Synthesis of 17ß-hydroxymethyl-17a-methyl-18-nor-2-oxa-5a-androsta-13-en-3-one, a long-term marker for oxandrolone abuse

Code: R11A01MT

The discovery and implementation of the long-term metabolite of metandienone, namely 17β-hydroxymethyl-17α-methyl-18-norandrost-1,4,13-trien-3-one to routine doping controls resulted in hundreds of adverse analytical findings for metandienone worldwide and impressively demonstrated that prolonged detection periods significantly increase the effectiveness of sports drug testing.

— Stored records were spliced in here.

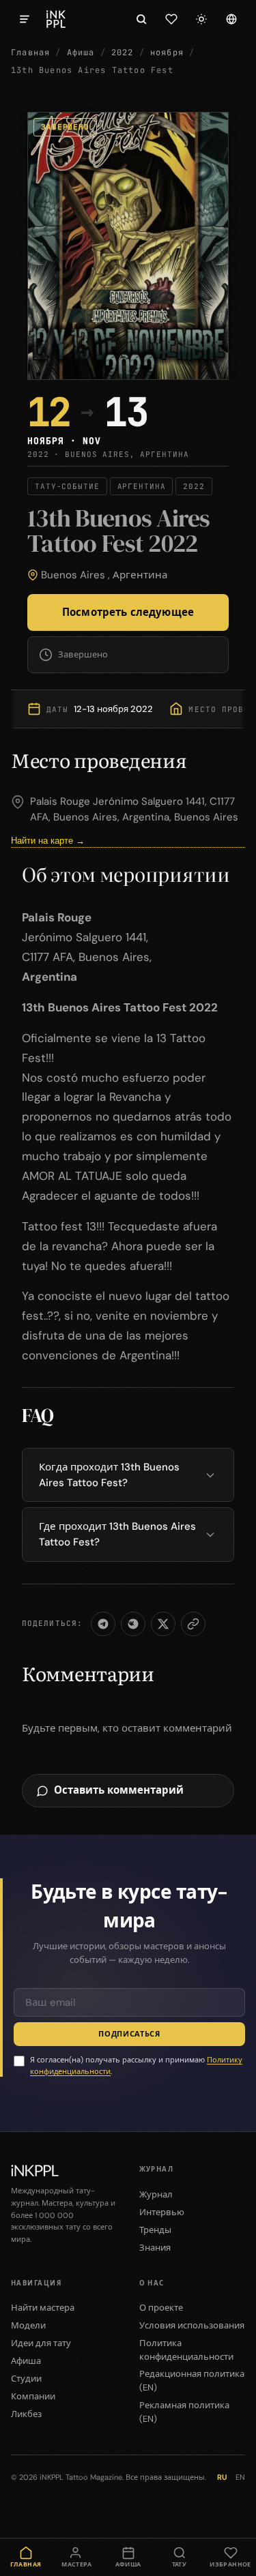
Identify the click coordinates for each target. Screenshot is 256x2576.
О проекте (161, 2307)
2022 (122, 52)
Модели (28, 2325)
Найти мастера (42, 2307)
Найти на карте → (48, 840)
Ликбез (26, 2414)
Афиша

For oxandrolone and other 17-methylated steroids, analogues to this metabolite have been described, but comprehensive characterization and pharmacokinetic data were still missing and dersirable. In this project, the synthesis of the two epimeric oxandrolone metabolites 17β-hydroxymethyl-17α-methyl-18-nor-2-oxa-5α–androsta-13-en-3-one and 17α-hydroxymethyl-17β-methyl-18-nor-2-oxa-5α–androsta-13-en-3-one using a fungus (Cunninghamella elegans) based protocol was conducted followed by full characterization of the obtained reference material by means of liquid chromatography-nuclear magnetic resonance spectroscopy and -high resolution/high accuracy mass spectrometry. To ensure a specific and sensitive detection in athlete’s urine samples, different analytical approaches were followed, such as LC-MS/MS (QqQ and Q-Orbitrap) and GC-MS/MS to detect and identify the new target analytes. The applied methods have demonstrated good specificity and no significant matrix interferences. Linearity (R2 > 0.99) was tested and precise results were obtained for the detection of the analytes (CV < 20%). Limits of detection (S/N) for confirmatory and screening analysis were estimated at one and two nanogram per milliliter of urine, respectively. The assay was applied to oxandrolone post-administration samples to obtain data on the excretion of the different oxandrolone metabolites. The studied specimens demonstrated significantly longer detection periods for the new oxandrolone metabolites compared to commonly targeted metabolites such as epioxandrolone or 18-nor-oxandrolone, presenting a promising approach to improve the fight against doping.

Main findings

According to the WADA statistics, anabolic androgenic steroids are still the most frequently detected substances in sports drug testing. Nevertheless, for some anabolic steroids as oxandrolone the number of positive findings is relativly low despite of very potent anabolic activity and only weak side effects making the steroid very attractive for cheating athletes. To improve sports drug testing and to develop comprehensive analytical strategies for an effective detection of an oxandrolone abuse, two isomeric oxandrolone metabolites Ox M1 and its epimer Ox M2 were successfully synthesized and fully characterized. Within an oxandrolone post administration study, this reference material was applied to obtain data on approximate detection windows. The first time, it has been demonstrated that Ox M1 and M2 provided significantly prolonged detection periods compared to commonly targeted metabolites such as epioxandrolone or 18-nor-oxandrolone. Based on these results, a very comprehensive, sensitive and reliable methodology based on LC-(ESI)-MS/MS and GC-MS/MS for screening and confirmatory analysis of the new long term metabolites Ox M1 and M2 was developed presenting a powerful tool in the fight against doping.